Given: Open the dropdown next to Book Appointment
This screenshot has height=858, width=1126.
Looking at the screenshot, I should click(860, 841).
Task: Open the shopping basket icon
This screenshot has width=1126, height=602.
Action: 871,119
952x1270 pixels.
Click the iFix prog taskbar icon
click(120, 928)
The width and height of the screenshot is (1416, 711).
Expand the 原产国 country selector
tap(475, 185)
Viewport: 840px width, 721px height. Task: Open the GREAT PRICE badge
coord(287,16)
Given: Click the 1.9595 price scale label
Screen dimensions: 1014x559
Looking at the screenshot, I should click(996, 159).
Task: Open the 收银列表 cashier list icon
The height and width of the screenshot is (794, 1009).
○ ○ ○
PROBLEM STATEMENT → Output the data once more, exactly as it appears above.

WRITTEN RESPONSE →
Given: Open the dropdown next to Book Appointment
This screenshot has height=858, width=1126.
Looking at the screenshot, I should click(860, 841).
Task: Open the shopping basket icon
This screenshot has width=1126, height=602.
Action: 871,119
952x1270 pixels.
Click the iFix prog taskbar icon
click(120, 928)
The width and height of the screenshot is (1416, 711).
Expand the 原产国 country selector
tap(475, 185)
Viewport: 840px width, 721px height. Task: Open the GREAT PRICE badge
coord(287,16)
Given: Click the 1.9595 price scale label
Screen dimensions: 1014x559
Looking at the screenshot, I should click(996, 159).
Task: Open the 收银列表 cashier list icon
The height and width of the screenshot is (794, 1009).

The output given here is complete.